Max Azzarello, 37, from St. Augustine, Fla., threw a bunch of pamphlets into the air moments before setting himself on fire in Collect Pond Park. These pamphlets contained links to a Substack newsletter titled "The Ponzi Papers," which seemed to be authored by Azzarello himself. Azzarello doused himself in an alcohol substance before using a lighter to ignite his clothes near Manhattan criminal court.

Investigative Researcher With Strange Conspiracy Theories

Max Azzarello
Max Azzarello Instagram

The pamphlets thrown by Azzarelo before he set himself on fire contain strange conspiracy theories. On top of the site an article titled "I have set myself on fire outside of the Trump Trial," accompanied by a meandering manifesto filled with conspiracy theories touching on various topics, including cryptocurrency, Hollywood actors, COVID, and former President Bill Clinton.
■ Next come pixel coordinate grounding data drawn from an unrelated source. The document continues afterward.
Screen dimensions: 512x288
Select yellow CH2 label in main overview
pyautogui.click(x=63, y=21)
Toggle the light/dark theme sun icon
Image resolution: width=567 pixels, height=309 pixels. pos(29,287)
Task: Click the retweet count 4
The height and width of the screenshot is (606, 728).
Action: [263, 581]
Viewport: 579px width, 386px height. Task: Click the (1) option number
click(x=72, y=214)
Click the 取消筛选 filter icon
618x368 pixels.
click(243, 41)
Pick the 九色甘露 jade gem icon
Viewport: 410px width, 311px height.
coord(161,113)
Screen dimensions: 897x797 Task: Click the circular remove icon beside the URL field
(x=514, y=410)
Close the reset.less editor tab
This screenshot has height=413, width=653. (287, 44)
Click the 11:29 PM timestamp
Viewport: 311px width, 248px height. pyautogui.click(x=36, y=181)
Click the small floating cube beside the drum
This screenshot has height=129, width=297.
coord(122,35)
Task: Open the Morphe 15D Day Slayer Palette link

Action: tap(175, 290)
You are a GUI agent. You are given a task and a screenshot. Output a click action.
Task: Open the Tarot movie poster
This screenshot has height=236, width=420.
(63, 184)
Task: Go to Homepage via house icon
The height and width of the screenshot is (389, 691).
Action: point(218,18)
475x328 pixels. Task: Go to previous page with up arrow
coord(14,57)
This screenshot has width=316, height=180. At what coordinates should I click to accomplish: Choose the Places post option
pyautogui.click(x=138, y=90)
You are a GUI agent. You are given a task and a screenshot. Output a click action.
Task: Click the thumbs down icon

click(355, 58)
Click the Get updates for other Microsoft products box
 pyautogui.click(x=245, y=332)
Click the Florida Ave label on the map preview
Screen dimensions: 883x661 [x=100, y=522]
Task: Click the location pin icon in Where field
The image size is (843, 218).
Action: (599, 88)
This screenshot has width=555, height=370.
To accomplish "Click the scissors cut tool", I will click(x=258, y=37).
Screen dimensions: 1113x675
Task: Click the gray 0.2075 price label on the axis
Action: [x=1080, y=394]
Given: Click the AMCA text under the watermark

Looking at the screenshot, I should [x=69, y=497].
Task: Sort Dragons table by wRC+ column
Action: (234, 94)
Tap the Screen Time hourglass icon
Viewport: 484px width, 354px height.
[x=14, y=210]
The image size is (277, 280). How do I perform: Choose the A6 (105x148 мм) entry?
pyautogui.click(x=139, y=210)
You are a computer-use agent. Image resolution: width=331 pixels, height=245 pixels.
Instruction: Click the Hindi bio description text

"My name is Max Azzarello, and I am an investigative researcher who has set himself on fire outside of the Trump trial in Manhattan," the nearly 2,700-word posting begins.

Max Azzarello
Max Azzarello had shared strange conspiracy theories before setting himself on fire X

"This extreme act of protest is to draw attention to an urgent and important discovery: We are victims of a totalitarian con, and our own government (along with many of their allies) is about to hit us with an apocalyptic fascist world coup."

Azzarello also mentioned The Simpsons, the bank failures of 2023, and prominent figures such as Mark Zuckerberg and Elon Musk. He claimed that both Republicans and Democrats have inundated the public with several existential threats to create a doomsday scenario.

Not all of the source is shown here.